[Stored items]

● ● ● ● ●

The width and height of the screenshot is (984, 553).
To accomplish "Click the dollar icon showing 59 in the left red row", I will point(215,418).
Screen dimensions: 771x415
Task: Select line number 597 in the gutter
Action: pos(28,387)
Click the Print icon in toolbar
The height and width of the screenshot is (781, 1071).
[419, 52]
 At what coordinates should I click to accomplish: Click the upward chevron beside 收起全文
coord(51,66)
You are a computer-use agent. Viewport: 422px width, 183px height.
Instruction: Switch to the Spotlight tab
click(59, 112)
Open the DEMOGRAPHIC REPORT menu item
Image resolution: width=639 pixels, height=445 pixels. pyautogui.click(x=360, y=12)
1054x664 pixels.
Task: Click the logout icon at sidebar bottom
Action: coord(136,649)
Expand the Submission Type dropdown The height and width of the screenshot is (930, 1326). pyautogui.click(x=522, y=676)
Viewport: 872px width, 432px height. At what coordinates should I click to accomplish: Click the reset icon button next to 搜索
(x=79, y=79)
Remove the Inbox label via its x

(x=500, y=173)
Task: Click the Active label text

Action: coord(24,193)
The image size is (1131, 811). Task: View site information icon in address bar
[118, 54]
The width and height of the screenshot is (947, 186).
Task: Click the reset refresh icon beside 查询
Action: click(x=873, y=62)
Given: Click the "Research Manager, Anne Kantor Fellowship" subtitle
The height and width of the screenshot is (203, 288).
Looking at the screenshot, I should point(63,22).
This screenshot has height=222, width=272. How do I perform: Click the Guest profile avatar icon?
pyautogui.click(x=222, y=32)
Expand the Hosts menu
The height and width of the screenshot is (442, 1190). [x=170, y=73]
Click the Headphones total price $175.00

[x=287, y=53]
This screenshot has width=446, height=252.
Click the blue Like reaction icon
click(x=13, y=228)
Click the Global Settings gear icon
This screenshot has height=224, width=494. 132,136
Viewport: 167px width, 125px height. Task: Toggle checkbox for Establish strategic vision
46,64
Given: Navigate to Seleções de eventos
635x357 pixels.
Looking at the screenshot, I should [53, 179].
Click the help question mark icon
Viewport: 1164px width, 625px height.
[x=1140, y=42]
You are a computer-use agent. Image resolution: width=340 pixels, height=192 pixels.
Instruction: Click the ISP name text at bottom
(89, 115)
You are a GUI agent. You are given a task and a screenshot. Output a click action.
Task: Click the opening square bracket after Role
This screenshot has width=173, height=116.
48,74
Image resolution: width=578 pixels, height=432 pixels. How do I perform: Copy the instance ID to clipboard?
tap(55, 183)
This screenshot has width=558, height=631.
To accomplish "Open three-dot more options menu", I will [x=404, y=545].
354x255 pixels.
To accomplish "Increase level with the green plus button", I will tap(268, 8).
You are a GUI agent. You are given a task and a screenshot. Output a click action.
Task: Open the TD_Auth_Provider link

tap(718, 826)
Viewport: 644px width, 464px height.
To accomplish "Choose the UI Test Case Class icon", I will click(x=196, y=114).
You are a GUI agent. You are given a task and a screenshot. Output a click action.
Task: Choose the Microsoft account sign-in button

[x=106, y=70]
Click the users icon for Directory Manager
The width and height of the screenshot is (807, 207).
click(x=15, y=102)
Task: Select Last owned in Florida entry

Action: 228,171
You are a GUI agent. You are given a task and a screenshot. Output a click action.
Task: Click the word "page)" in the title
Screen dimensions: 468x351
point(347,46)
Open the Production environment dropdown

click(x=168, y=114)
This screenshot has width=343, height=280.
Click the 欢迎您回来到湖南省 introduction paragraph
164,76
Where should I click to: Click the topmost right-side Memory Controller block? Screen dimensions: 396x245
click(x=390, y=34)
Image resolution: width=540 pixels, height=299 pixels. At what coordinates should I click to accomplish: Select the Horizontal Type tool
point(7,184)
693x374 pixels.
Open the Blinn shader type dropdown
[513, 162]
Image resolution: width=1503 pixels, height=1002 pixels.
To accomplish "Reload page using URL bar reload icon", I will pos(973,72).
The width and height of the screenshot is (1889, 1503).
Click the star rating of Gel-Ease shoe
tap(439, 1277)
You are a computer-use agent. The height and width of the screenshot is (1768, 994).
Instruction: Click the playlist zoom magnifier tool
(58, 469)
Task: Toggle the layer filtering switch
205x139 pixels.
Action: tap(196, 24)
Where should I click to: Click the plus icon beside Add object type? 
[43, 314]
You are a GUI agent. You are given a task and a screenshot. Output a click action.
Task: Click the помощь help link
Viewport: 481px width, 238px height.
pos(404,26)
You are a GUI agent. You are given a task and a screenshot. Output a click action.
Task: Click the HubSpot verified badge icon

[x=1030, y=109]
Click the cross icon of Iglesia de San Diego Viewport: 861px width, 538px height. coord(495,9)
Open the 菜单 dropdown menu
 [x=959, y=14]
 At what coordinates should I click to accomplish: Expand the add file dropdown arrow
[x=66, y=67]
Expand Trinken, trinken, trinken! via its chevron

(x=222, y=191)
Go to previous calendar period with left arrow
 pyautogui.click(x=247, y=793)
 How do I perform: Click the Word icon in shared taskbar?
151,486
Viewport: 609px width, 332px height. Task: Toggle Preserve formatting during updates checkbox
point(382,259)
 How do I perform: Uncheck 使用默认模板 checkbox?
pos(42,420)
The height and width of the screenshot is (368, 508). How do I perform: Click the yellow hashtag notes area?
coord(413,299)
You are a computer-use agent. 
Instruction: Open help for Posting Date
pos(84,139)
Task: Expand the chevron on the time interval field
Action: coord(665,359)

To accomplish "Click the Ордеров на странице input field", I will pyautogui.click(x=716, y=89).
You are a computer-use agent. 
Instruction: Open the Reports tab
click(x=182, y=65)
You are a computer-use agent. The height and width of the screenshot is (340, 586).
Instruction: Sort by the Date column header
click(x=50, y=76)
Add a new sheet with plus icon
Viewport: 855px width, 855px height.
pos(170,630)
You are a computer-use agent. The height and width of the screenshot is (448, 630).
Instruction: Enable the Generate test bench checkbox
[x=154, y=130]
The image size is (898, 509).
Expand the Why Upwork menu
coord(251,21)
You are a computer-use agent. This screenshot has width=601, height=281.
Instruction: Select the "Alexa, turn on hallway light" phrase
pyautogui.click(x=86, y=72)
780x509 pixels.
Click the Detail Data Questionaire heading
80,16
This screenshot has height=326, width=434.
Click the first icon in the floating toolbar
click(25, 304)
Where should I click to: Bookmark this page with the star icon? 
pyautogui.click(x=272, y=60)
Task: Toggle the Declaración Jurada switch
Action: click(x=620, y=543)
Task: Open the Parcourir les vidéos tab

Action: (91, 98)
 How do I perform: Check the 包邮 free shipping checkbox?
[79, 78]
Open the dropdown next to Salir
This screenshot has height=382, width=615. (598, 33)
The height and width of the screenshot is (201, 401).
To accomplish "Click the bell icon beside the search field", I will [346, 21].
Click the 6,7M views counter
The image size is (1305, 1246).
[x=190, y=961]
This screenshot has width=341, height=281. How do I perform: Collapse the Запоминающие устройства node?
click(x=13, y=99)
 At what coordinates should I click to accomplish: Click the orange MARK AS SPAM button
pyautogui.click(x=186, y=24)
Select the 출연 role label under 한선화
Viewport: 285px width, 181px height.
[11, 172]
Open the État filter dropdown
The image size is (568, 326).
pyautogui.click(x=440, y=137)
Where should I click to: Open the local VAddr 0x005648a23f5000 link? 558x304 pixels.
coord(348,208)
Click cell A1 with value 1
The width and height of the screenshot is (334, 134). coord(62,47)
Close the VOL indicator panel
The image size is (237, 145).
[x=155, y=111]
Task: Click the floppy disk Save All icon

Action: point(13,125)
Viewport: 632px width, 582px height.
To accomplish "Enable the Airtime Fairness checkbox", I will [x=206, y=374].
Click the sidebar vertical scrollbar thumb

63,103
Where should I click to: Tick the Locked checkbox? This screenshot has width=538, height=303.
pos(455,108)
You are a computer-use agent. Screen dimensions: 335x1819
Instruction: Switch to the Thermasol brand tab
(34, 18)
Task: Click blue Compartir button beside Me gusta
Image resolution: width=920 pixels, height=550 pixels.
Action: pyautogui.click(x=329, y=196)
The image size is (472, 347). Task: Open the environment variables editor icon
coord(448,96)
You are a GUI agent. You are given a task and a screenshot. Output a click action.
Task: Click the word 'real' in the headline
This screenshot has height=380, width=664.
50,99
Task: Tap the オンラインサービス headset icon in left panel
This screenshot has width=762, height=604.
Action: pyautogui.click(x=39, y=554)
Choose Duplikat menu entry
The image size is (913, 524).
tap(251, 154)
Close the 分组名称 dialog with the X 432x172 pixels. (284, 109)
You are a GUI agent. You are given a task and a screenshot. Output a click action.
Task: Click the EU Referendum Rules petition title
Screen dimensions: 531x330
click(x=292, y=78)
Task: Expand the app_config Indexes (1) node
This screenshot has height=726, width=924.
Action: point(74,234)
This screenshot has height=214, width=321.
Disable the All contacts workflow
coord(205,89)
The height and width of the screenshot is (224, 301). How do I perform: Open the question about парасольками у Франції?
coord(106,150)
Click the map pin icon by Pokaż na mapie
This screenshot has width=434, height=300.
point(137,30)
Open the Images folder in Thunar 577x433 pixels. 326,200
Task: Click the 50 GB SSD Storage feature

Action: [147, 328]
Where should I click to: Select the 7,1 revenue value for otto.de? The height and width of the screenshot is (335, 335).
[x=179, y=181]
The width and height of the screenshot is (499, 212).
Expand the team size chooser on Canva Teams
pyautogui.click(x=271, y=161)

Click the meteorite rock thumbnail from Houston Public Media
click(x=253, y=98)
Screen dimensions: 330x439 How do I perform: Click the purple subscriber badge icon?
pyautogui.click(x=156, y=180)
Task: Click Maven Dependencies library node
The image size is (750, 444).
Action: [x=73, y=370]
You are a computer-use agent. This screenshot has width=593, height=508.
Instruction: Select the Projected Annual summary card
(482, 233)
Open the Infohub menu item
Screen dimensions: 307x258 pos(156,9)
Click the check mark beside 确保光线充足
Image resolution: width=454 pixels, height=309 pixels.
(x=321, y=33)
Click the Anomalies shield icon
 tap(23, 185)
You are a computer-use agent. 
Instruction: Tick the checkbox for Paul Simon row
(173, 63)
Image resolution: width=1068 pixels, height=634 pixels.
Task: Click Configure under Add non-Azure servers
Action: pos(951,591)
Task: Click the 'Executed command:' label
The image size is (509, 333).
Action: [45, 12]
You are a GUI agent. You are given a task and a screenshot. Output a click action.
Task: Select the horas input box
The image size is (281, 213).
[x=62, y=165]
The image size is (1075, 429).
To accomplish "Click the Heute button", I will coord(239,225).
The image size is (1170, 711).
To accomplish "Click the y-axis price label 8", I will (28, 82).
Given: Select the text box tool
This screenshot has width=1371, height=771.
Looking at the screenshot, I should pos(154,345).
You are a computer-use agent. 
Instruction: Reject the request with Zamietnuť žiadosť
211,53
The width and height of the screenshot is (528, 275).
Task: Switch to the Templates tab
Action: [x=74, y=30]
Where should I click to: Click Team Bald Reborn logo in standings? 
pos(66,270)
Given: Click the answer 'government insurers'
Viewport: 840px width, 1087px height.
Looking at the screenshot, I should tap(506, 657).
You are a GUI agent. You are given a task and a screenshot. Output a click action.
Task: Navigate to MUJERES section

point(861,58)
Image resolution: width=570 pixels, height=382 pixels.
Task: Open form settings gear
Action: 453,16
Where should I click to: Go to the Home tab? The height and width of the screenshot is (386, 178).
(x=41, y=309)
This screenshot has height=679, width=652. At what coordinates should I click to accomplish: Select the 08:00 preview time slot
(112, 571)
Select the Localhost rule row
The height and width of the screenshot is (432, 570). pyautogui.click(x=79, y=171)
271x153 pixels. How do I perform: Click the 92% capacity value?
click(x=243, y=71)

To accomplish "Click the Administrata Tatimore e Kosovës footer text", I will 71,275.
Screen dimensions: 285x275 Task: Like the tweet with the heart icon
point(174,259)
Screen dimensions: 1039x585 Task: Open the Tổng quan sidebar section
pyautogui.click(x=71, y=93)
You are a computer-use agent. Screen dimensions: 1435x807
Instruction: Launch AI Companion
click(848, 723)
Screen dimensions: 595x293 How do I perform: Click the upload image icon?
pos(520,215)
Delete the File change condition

● ● ● ● ●

Quote exactly the stretch of lines above that starts at the first one and ends at the line with "Expand the Submission", and nothing beyond it.

The width and height of the screenshot is (984, 553).
To accomplish "Click the dollar icon showing 59 in the left red row", I will point(215,418).
Screen dimensions: 771x415
Task: Select line number 597 in the gutter
Action: pos(28,387)
Click the Print icon in toolbar
The height and width of the screenshot is (781, 1071).
[419, 52]
 At what coordinates should I click to accomplish: Click the upward chevron beside 收起全文
coord(51,66)
You are a computer-use agent. Viewport: 422px width, 183px height.
Instruction: Switch to the Spotlight tab
click(59, 112)
Open the DEMOGRAPHIC REPORT menu item
Image resolution: width=639 pixels, height=445 pixels. pyautogui.click(x=360, y=12)
1054x664 pixels.
Task: Click the logout icon at sidebar bottom
Action: coord(136,649)
Expand the Submission Type dropdown The height and width of the screenshot is (930, 1326). pyautogui.click(x=522, y=676)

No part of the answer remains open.